He further submitted that the suit was a declaratory suit governed by Order 6 of the Civil Procedure Rules. He stated that in accordance with the provisions of Order 18 of the Civil Procedure Rules, in interlocutory applications such as this Chamber Summons, only affidavit evidence was necessary. He contended that the court could allow cross-examination only where the one who wanted to cross-examine had showed bona fides. In this case, it was his view that the defendants had failed to show a just cause.
He submitted that though he was aware that pleadings herein had not been closed, however, where facts were not denied, they were taken to be admitted. Under section 61 of the Evidence Act (Cap.80) a fact that the parties had agreed to did not require to be proved. He submitted that the attack on paragraph 3 of the supporting affidavit was unwarranted. He contended that a Kikuyu customary law marriage had to go through stages, which would of necessity take a period of time. He sought to rely on the book Facing Mount Kenya by Jomo Kenyatta. He also cited Contran’s Case Book on customary Law – Nairobi University Press 1987. He contended that Order 6 of the Civil Procedure Rules had provisions on how a fact could be denied.

| Stored records |

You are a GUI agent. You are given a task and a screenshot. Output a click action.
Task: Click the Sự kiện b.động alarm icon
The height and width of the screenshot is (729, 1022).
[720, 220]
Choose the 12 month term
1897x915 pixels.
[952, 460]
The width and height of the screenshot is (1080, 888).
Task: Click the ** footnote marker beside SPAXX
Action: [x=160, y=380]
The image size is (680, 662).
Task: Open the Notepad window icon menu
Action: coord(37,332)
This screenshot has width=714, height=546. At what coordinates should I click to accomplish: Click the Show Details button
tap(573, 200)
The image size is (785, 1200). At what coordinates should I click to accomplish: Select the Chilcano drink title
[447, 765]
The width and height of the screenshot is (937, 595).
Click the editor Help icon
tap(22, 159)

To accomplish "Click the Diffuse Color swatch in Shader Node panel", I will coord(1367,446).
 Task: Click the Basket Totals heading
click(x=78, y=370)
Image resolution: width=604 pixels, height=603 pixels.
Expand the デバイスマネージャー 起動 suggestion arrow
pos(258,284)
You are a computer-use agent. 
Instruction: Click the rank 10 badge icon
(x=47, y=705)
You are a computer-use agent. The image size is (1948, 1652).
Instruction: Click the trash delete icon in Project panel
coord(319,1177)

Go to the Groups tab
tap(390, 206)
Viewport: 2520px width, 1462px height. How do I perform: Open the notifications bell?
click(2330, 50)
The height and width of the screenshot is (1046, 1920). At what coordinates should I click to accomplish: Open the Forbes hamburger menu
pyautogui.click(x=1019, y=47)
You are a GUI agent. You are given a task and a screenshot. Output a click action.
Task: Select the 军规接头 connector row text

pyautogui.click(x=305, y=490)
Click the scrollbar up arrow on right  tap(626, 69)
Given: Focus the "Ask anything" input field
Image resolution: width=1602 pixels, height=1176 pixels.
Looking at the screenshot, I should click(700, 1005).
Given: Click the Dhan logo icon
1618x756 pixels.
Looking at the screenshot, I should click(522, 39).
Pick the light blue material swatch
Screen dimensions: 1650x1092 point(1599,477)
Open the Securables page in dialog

| What you will do |
1. Return the stretch of the passage on the legal submissions from "He further submitted" through "a just cause.".
2. Carry the passage on the legal submissions forward, starting after its final sentence.
The records play no part in this work.

| Replies |
1.
He further submitted that the suit was a declaratory suit governed by Order 6 of the Civil Procedure Rules. He stated that in accordance with the provisions of Order 18 of the Civil Procedure Rules, in interlocutory applications such as this Chamber Summons, only affidavit evidence was necessary. He contended that the court could allow cross-examination only where the one who wanted to cross-examine had showed bona fides. In this case, it was his view that the defendants had failed to show a just cause.

2.
In response to the cases cited by counsel for the defendants, he contended that the case of MWAI KIBAKI –vs- MOI decided that if matters were not disputed then cross-examination was to be refused. The case of JOYCE –vs- NOWROJEE also emphasized the same position. In the case of OGUK –vs- WESTMONT the court observed that cross-examination could put the court in a situation of hearing a full suit at a preliminary stage. He submitted that the plaintiff was not opposed to cross-examination a such and was not withholding any evidence. However, he would be ready for cross-examination when directions were given to take or give evidence. He felt that the defendants should first dispute whether there was a marriage or presumption of a marriage before the court could allow cross-examining the plaintiff on the affidavit. He also stated that the decision in the case of PERGAMON –vs- MAWWELL was not in favour of the respondents’ application for cross-examination of the plaintiff.
He submitted that counsel for the plaintiff had not cited a single case to guide the court in exercising its discretion to allow cross-examination of a deponent of an affidavit, in a situation where the applicant for cross-examination had not disclosed his side of the story.
He also took issue with the similarity of the two defendants’ notices of preliminary objections, the grounds of objection and the notice cross-examine. He submitted that paragraph (c) of the plaintiff’s preliminary objection to the notice to cross-examine did not intend to refer t the party’s counsel, but to the party, that was the defendants.
He lastly submitted that as the intended wedding of the 1st and the 2nd defendants was scheduled to take place on 10th February 2007, the ruling should be made before 10th February 2007 or the court should give protective orders.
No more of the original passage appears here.